Denúncia inclui ex-deputados estaduais

Além do desembargador, a Procuradoria-Geral da República denunciou outras quatro pessoas, entre elas os ex-deputados estaduais Rodrigo Bacellar e Thiego Santos.

De acordo com a denúncia, o suposto vazamento de informações teria dificultado o avanço da Operação Zargun, que investiga um esquema de corrupção envolvendo integrantes do Comando Vermelho e agentes públicos.

Importante: As acusações ainda serão analisadas pela Justiça.

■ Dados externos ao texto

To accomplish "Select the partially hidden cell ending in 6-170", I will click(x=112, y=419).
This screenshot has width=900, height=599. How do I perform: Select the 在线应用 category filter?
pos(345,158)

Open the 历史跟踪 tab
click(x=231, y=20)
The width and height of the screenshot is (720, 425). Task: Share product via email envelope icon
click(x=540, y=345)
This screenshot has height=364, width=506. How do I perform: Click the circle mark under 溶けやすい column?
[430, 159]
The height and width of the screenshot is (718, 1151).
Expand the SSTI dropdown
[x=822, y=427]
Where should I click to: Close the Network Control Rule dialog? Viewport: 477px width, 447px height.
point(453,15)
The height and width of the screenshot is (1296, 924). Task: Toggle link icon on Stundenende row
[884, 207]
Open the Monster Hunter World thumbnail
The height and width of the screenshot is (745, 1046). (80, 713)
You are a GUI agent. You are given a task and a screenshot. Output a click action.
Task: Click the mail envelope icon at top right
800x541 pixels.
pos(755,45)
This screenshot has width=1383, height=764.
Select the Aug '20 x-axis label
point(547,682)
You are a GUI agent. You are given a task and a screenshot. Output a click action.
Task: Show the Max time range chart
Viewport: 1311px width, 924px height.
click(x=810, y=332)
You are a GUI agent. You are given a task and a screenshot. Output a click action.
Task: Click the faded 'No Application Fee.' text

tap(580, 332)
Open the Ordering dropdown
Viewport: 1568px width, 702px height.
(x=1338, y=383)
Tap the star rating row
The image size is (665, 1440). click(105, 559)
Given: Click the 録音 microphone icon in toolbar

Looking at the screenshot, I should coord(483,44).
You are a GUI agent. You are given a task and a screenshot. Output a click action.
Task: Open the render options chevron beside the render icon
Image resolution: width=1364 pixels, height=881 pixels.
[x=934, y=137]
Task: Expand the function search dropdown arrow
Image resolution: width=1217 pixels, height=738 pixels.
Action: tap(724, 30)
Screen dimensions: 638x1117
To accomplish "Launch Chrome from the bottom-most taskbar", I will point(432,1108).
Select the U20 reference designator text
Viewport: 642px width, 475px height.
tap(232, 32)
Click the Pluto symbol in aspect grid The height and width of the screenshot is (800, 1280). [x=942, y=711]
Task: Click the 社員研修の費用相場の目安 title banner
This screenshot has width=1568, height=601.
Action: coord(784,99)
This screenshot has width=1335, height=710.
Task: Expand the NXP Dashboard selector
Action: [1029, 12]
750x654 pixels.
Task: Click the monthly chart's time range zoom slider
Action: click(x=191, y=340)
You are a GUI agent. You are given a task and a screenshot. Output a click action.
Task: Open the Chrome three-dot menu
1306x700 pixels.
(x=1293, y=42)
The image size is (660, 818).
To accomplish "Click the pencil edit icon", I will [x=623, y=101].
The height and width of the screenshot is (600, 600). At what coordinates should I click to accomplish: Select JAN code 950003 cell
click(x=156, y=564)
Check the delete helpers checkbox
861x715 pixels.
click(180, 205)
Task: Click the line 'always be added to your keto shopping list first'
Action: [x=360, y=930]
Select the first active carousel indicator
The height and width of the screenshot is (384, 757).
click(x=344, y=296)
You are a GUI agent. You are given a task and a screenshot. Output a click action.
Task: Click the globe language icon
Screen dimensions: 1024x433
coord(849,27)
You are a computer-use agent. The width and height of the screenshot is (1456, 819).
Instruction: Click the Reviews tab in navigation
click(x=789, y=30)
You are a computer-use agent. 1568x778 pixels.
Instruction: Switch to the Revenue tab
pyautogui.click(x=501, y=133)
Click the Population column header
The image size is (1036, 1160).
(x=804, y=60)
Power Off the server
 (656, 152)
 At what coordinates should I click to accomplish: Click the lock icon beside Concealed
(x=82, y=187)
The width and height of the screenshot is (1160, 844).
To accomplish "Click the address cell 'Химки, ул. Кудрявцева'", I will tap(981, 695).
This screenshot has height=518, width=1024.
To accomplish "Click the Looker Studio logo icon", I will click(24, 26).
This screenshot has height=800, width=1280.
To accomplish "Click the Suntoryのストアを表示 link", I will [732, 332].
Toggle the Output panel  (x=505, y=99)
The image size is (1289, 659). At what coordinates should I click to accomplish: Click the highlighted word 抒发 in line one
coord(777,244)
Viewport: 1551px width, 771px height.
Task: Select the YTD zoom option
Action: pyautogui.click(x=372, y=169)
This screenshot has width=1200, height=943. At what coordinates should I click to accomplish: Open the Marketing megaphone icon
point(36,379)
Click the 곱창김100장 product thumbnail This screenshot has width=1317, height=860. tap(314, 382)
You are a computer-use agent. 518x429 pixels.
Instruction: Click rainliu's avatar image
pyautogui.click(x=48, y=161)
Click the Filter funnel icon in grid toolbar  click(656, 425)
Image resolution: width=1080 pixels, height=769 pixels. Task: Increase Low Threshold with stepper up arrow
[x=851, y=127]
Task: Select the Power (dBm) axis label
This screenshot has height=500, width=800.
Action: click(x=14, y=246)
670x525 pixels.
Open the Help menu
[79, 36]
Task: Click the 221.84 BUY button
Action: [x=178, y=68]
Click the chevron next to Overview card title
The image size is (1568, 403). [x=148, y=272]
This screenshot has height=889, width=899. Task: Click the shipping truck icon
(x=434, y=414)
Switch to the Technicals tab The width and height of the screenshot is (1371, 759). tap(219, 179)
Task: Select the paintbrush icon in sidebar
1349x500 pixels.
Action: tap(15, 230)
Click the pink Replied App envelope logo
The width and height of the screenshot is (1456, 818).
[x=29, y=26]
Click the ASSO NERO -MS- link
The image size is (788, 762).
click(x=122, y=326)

Os denunciados têm direito ao contraditório e à ampla defesa, e não há condenação definitiva sobre os fatos narrados.

Defesa pediu substituição da prisão

A defesa de Macário Ramos Júdice Neto solicitou a substituição da prisão preventiva por medidas cautelares alternativas.

Os advogados argumentaram que a investigação já foi concluída, que as provas estão preservadas e que, como o desembargador permanece afastado do cargo, não haveria risco de interferência nas apurações, reiteração criminosa ou fuga.

Moraes vê risco de fuga e obstrução

Ao rejeitar o pedido, Alexandre de Moraes afirmou que o relatório final da Polícia Federal apresenta indícios de que o desembargador teria adotado medidas para interferir nas investigações e ocultar sua participação no suposto vazamento de informações sigilosas.

Segundo o ministro, permanecem os fundamentos que justificaram a decretação da prisão preventiva, incluindo o risco de fuga, de obstrução da Justiça e de reiteração criminosa.

“A prisão preventiva do réu continua adequada, necessária e proporcional às circunstâncias do caso concreto”, destacou Moraes na decisão.

Investigação tem origem na ADPF das Favelas

O inquérito tramita no Supremo Tribunal Federal e decorre das medidas estabelecidas no julgamento da ADPF 635, que trata das ações de segurança pública no Estado do Rio de Janeiro.

A Operação Zargun investiga a atuação de organizações criminosas e suas possíveis relações com agentes públicos, em apuração conduzida pela Polícia Federal com acompanhamento da Procuradoria-Geral da República.